2       ONTVANKELIJKHEID VAN HET VERZET

2.1    Het verzetschrift van klager is door de raad ontvangen op 9 juli 2014, derhalve 15 dagen na verzending van de voorzittersbeslissing. Gelet op het bepaalde in artikel 46 h lid 1 Advocatenwet, is het verzet niet tijdig, binnen 14 dagen na verzending van het afschrift van de voorzittersbeslissing, ingesteld.

2.2    Klager heeft tijdens de mondelinge behandeling naar voren gebracht dat hij in verband met een korte vakantie van ongeveer twee weken niet eerder in staat was het verzetschrift in te dienen.

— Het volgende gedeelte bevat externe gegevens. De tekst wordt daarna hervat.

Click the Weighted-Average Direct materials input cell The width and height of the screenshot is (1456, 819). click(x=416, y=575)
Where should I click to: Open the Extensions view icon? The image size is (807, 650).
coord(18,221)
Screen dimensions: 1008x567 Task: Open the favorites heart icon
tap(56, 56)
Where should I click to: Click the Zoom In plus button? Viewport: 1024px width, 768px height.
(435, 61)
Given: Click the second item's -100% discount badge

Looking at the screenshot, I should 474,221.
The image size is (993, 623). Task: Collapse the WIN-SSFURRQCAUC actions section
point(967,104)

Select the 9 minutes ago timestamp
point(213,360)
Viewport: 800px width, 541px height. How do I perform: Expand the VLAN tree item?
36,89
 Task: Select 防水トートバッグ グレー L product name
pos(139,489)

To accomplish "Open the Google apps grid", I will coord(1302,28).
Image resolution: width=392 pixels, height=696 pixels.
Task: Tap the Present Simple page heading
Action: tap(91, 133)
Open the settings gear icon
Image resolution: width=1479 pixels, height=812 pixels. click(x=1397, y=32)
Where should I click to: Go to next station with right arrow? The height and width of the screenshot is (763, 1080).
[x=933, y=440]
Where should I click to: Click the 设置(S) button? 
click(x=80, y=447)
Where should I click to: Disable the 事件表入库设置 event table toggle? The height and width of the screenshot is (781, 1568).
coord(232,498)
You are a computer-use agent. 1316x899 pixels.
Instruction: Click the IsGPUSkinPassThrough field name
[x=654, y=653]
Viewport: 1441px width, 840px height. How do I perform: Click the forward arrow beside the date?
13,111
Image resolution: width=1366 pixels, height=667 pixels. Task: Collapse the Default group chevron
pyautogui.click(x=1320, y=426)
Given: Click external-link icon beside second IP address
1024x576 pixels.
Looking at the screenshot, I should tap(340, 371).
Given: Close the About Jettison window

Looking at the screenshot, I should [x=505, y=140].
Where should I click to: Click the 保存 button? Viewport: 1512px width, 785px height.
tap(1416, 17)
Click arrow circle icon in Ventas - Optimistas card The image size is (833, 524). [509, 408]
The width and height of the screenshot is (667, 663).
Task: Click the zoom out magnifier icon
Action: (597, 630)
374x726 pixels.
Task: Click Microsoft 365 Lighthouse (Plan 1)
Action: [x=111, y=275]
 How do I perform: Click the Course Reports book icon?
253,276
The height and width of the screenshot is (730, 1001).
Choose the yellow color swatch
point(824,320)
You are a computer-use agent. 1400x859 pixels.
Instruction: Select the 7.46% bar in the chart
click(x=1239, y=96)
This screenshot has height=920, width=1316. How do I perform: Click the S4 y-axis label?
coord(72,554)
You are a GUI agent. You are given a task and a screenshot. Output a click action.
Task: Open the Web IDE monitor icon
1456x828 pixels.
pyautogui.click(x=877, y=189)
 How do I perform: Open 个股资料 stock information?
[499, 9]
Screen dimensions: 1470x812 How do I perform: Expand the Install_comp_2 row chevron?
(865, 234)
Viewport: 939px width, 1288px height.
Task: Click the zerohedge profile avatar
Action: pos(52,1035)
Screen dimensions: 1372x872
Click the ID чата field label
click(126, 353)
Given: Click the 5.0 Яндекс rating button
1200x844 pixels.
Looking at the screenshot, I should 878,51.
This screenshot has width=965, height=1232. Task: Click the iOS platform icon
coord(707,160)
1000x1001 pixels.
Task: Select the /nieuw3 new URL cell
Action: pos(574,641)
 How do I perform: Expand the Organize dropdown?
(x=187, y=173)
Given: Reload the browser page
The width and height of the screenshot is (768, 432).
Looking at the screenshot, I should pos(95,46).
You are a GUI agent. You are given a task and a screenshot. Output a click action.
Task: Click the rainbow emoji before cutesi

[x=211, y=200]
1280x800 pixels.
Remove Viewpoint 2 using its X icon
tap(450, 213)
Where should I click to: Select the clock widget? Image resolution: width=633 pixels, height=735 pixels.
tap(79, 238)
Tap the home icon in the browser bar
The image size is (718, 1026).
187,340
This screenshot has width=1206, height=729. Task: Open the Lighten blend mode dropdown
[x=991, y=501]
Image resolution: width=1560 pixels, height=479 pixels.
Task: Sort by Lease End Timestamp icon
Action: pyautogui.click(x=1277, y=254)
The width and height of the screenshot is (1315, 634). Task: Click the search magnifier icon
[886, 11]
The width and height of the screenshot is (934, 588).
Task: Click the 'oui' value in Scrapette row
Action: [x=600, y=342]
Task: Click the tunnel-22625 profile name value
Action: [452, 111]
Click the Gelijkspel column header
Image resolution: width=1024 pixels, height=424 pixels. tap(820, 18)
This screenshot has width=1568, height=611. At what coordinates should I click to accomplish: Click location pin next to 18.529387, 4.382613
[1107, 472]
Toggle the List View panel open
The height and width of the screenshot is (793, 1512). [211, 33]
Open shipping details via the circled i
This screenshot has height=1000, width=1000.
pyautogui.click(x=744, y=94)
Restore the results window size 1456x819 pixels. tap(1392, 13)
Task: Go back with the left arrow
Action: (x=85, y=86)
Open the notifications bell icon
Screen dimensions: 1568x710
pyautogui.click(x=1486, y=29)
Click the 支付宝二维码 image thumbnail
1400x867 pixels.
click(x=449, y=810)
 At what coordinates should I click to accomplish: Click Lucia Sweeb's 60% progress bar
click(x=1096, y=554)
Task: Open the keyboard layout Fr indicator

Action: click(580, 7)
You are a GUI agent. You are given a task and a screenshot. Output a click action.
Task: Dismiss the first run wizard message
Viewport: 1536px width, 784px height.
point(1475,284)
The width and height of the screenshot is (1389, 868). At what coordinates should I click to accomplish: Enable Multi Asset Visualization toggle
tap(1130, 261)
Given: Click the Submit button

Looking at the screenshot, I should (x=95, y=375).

2.3    Onder de voorzittersbeslissing is de termijn ex artikel 46h lid 1 Advocatenwet voor het indienen van het verzetschrift vermeld als volgt:  “De termijn van 14 dagen begint op de dag volgend op die van verzending van de beslissing. Uiterlijk op de veertiende dag van die termijn moet het verzetschrift derhalve ontvangen zijn op de griffie van de raad van discipline. Verlenging van de termijn van 14 dagen is niet mogelijk”.

2.4    Het verzetschrift is gedagtekend op 7 juli 2014. Klager heeft zijn op 7 juli 2014 gedateerde verzetschrift ter verzending aangeboden op 8 juli 2014. Dat blijkt uit  de opdruk op de enveloppe in verband met aangetekende verzending. Nu het verzetschrift op 8 juli 2014 door de raad ontvangen had moeten zijn, is het verzet te laat ingediend. Een korte vakantie van ongeveer twee weken is geen zwaarwegende omstandigheid die de termijnoverschrijding kan rechtvaardigen, te meer nu klager er voor zorg had kunnen dragen dat zijn verzet tijdig zou zijn ingediend.

BESLISSING

De raad van discipline:

Verklaart het verzet van klager niet-ontvankelijk.

Aldus gewezen door mr. M.J. Grapperhaus, voorzitter, mrs. F.L.M. Broeders, F.A.M. Knüppe, E.A.T.M. Steverink en E.J. Verster, leden, bijgestaan door mr. P.J.G. van den Boom als griffier en uitgesproken ter openbare zitting van 8 december 2014.

griffier                                voorzitter

Deze beslissing is in afschrift op 8 december 2014 per aangetekende post verzonden aan:

-    klager

En per gewone post aan:

-    verweerder

-    de deken van de Orde van Advocaten in het arrondissement Gelderland.

-    de deken van de Nederlandse Orde van Advocaten.

Van deze beslissing kan geen hoger beroep bij het Hof van Discipline worden ingesteld.